→ Document passage:
++++++++++

Environment secretary on the fence?
George Eustice, the environment secretary, has played down the risks of chlorine-washed chicken and hormone-reared beef entering the UK. But the documents also discuss efforts Eustice made last year when he was a backbencher to amend the Agriculture Bill specifically to ban the products. The documents discuss strategy for handling one of Eustice’s three amendments, which they said was “intended to prevent the use of chlorine and chemical washes from being authorised for poultry carcasses in order to facilitate a free trade agreement with the USA.”The amendments he proposed were dropped a month after Boris Johnson came into power.
Shortly after being promoted, Eustice met FSA officials to discuss subjects including chlorine-washed chicken. Officials prepared a memo answering questions he raised in the meeting, including what percentage of US poultry processors use chlorine and other chemical washes, and whether this level had risen or fallen in the last 20-30 years, “i.e. is there a downward trend in usage?”“[V]irtually all US processors” use chemical washes of some kind to remove bacteria and other pathogens from chicken carcasses, the officials responded. US food safety measures “recommend the use of chemical interventions during the poultry production process,” they added.
Later in the month, Eustice refused to explicitly rule out allowing chlorine-washed chicken into the UK in an interview with Sky’s Sophy Ridge, saying instead that the government had “no plans” to approve the product. “I’m not quite sure why the US would make such demands, because chlorine washes on chicken are a very outdated technology and it is not really used by the US any more,” Eustice said. He added that producers use lactic acid washes instead, but did not address the concerns about raising chickens in conditions that mean they need chemical treatment.

++++++++++

→ Data for review:
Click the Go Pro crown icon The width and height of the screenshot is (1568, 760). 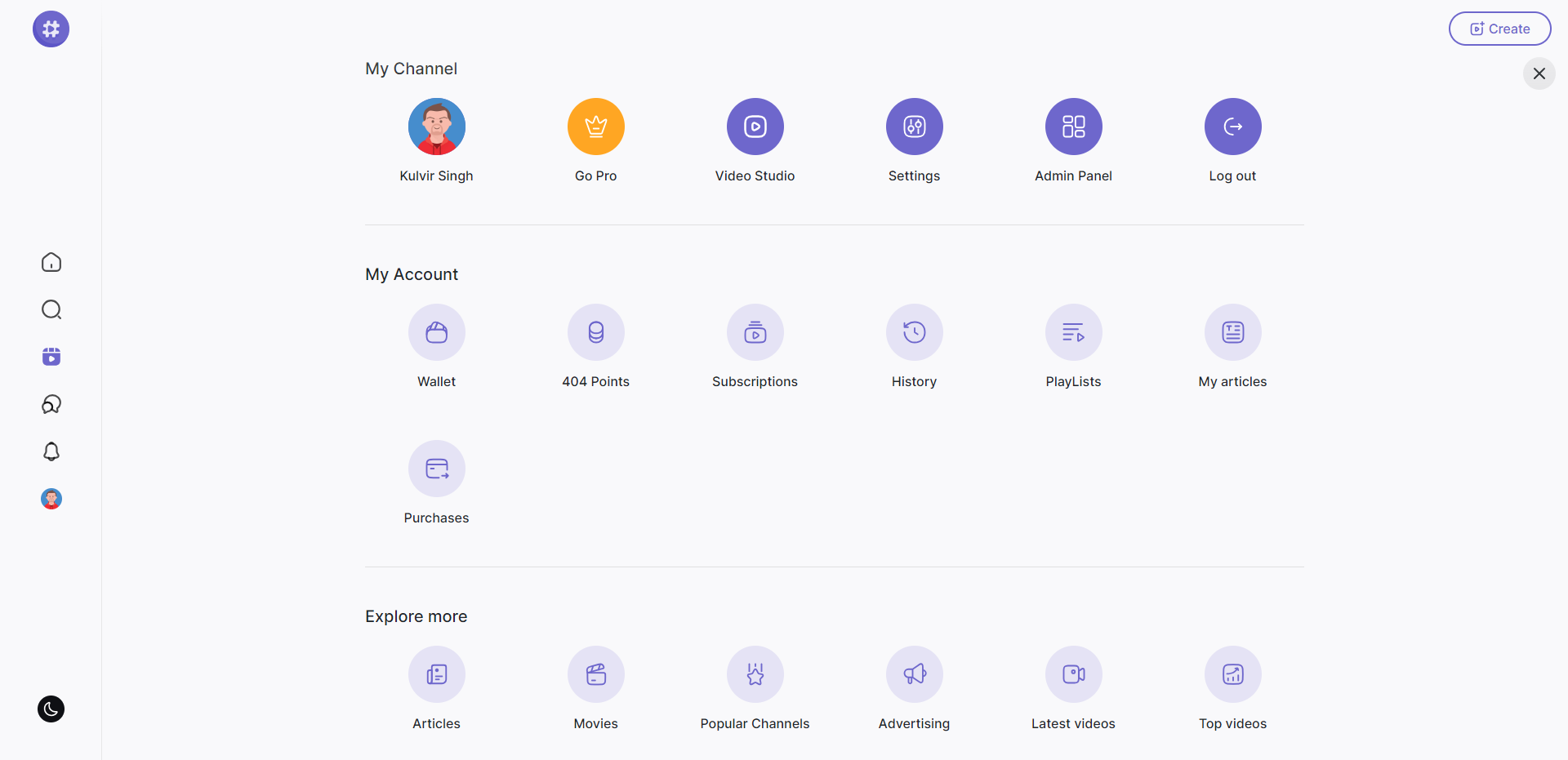(x=595, y=127)
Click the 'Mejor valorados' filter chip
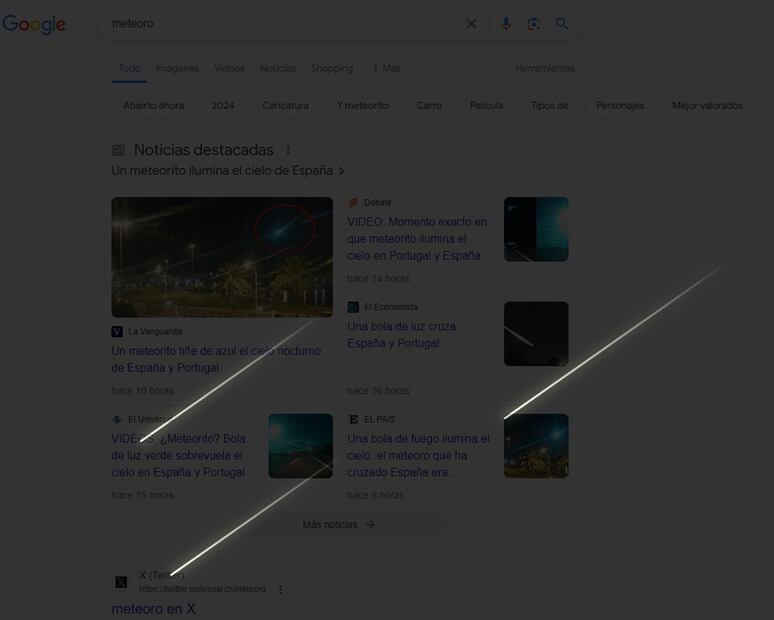The height and width of the screenshot is (620, 774). point(707,105)
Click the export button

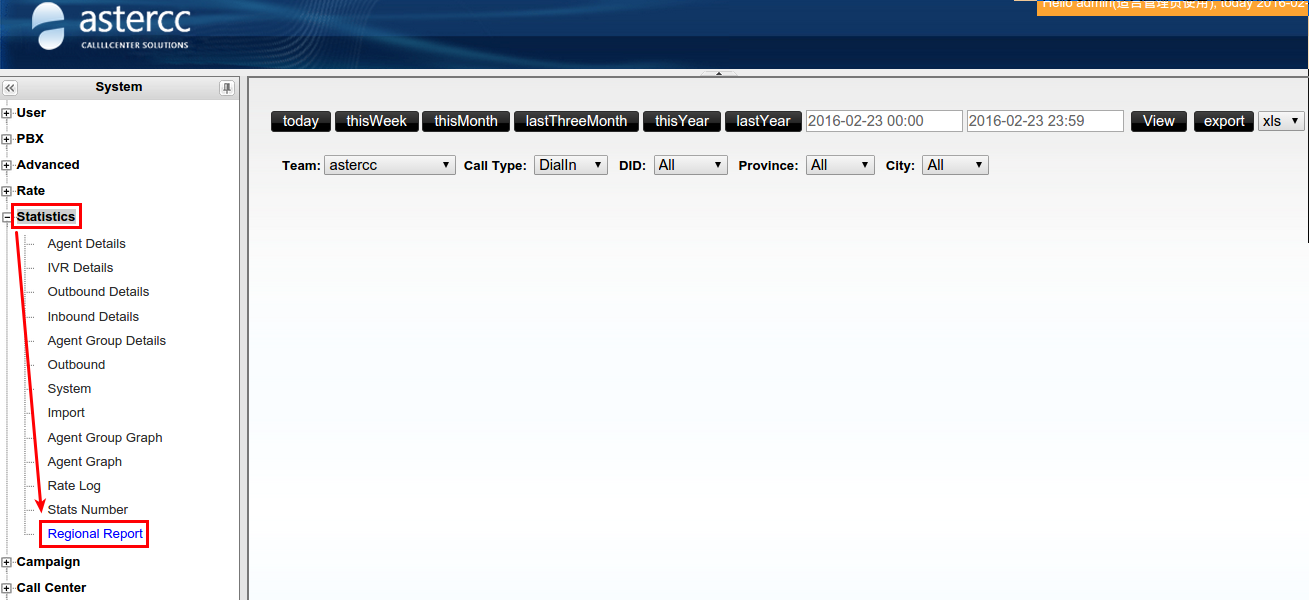pyautogui.click(x=1223, y=121)
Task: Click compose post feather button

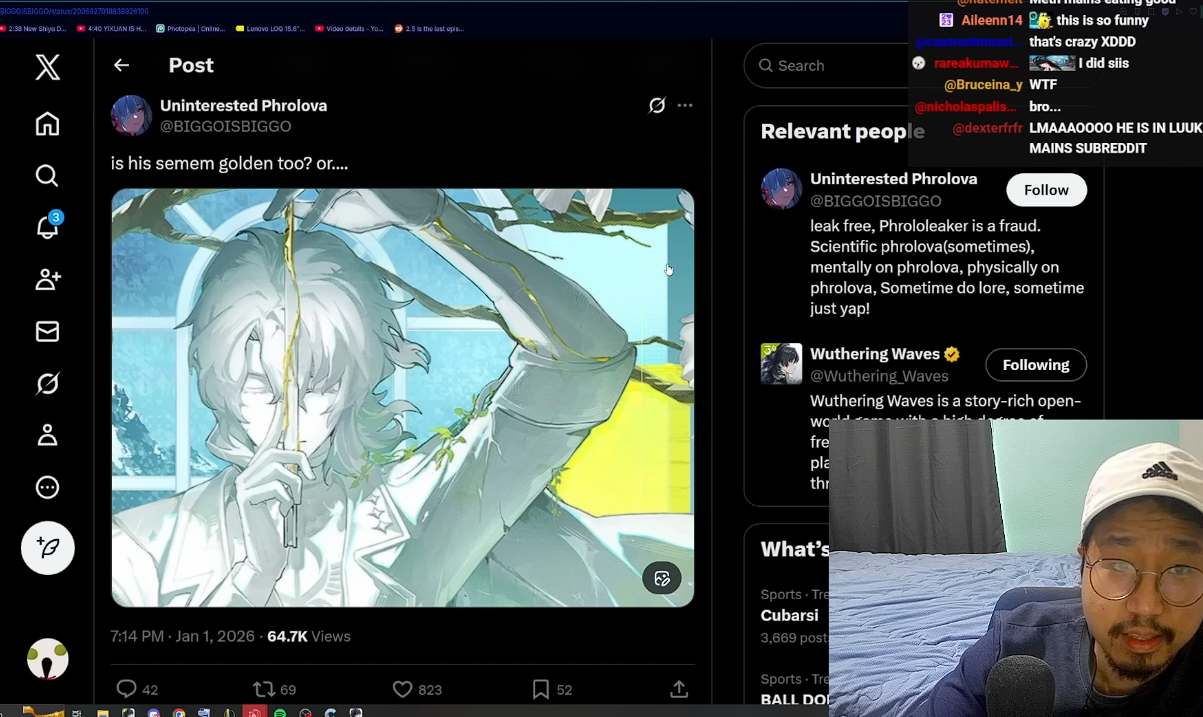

++++++++++

→ Task A:
According to the Eustice article, what did FSA officials say virtually all US processors use on chicken carcasses?
→ Task B:
Which version of the Eustice article do you get if you swap "outdated" for "old-fashioned" in the part from "Later in the" to "need chemical treatment."?
→ Task C:
Which people does the Eustice article name?
The entries come from a different source than the Eustice article.

→ Answer section A:
Chemical washes of some kind to remove bacteria and other pathogens.

→ Answer section B:
Later in the month, Eustice refused to explicitly rule out allowing chlorine-washed chicken into the UK in an interview with Sky’s Sophy Ridge, saying instead that the government had “no plans” to approve the product. “I’m not quite sure why the US would make such demands, because chlorine washes on chicken are a very old-fashioned technology and it is not really used by the US any more,” Eustice said. He added that producers use lactic acid washes instead, but did not address the concerns about raising chickens in conditions that mean they need chemical treatment.

→ Answer section C:
George Eustice, Boris Johnson, Sophy Ridge